Para un investigador del clima Groenlandia es «como La Meca para un musulmán». Hay dos o tres referencias mundiales ineludibles sobre el cambio climático y «ésta es una, junto con islotes del Pacífico que están siendo engullidos por el océano», afirma Ernesto Rodríguez, jefe de Área de Modelización de la Agencia Estatal de Meteorología. Esta isla, la mayor del planeta con la venia de Australia y la Antártida, tiene miles de ojos pendientes de ella; de cómo palpitan sus hielos en declive; del negro futuro de un tótem del reino animal, el oso polar; del reparto venidero -y conflictivo- del petróleo, gas y demás recursos minerales que el deshielo pone al alcance de la mano. Si de atención internacional se trata, Groenlandia va servida. La falsa tierra verde ('green land') bautizada por Erik el Rojo es hoy el mejor escaparate de los efectos de la crisis climática.

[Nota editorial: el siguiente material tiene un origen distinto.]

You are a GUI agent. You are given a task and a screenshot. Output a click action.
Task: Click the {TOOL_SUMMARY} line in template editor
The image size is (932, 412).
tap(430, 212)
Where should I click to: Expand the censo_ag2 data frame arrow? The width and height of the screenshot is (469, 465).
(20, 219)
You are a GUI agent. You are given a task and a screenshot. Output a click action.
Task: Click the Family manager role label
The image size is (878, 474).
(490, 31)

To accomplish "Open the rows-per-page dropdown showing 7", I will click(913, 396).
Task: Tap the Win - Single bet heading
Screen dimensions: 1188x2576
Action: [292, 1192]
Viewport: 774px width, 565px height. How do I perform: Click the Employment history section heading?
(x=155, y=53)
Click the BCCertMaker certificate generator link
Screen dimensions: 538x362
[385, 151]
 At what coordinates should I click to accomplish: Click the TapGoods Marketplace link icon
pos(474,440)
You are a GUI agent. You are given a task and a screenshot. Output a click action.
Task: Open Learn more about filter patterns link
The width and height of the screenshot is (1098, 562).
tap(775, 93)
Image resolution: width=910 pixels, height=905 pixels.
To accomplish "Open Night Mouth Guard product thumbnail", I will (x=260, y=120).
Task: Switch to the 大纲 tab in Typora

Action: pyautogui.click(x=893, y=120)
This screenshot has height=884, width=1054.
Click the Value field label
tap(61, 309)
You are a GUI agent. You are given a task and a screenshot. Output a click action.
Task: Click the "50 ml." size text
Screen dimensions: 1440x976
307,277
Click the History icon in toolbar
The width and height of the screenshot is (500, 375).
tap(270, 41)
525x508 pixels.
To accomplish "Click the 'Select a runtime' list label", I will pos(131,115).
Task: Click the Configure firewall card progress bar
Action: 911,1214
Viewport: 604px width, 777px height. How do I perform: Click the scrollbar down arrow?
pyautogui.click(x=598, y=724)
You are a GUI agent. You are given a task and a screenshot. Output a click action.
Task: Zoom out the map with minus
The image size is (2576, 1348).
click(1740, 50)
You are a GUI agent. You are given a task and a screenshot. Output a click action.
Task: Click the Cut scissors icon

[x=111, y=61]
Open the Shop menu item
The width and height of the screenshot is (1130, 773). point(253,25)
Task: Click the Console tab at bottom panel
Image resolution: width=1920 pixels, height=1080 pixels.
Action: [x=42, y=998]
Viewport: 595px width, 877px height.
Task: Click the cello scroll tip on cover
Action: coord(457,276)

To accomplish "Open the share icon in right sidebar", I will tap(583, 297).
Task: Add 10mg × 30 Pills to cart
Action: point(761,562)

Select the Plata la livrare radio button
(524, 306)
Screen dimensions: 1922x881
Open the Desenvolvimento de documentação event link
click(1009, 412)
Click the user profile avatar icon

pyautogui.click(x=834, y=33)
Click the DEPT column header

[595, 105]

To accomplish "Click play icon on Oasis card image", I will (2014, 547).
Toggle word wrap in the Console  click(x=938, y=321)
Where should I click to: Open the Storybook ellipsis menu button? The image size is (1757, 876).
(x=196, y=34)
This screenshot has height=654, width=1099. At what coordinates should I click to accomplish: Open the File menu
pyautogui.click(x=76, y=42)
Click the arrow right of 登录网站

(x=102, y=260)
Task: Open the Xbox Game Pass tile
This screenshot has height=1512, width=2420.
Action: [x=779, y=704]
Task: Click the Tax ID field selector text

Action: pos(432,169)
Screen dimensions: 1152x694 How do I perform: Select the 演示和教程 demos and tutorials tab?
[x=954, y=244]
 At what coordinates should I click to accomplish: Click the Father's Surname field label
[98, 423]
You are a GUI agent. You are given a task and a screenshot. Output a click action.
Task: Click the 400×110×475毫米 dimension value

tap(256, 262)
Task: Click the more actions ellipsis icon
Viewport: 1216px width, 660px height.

Sólo en agosto revistas científicas de primera línea han publicado media docena de estudios sobre las secuelas del calentamiento en la provincia autónoma danesa y su trascendencia planetaria. Todos portadores de malas noticias. En el penúltimo número de 'Nature', investigadores de la Universidad de Bristol destacan que la concentración de CO2 atmosférico es similar a la de hace tres millones de años, cuando Groenlandia era, entonces sí, una isla verde y boscosa. De seguir la escalada de emisiones, volvería a ese estado. El 31 de agosto, la edición online de 'Nature Geoscience' alertaba de que el deshielo de la segunda reserva glacial de la Tierra podría llegar con rapidez inusitada.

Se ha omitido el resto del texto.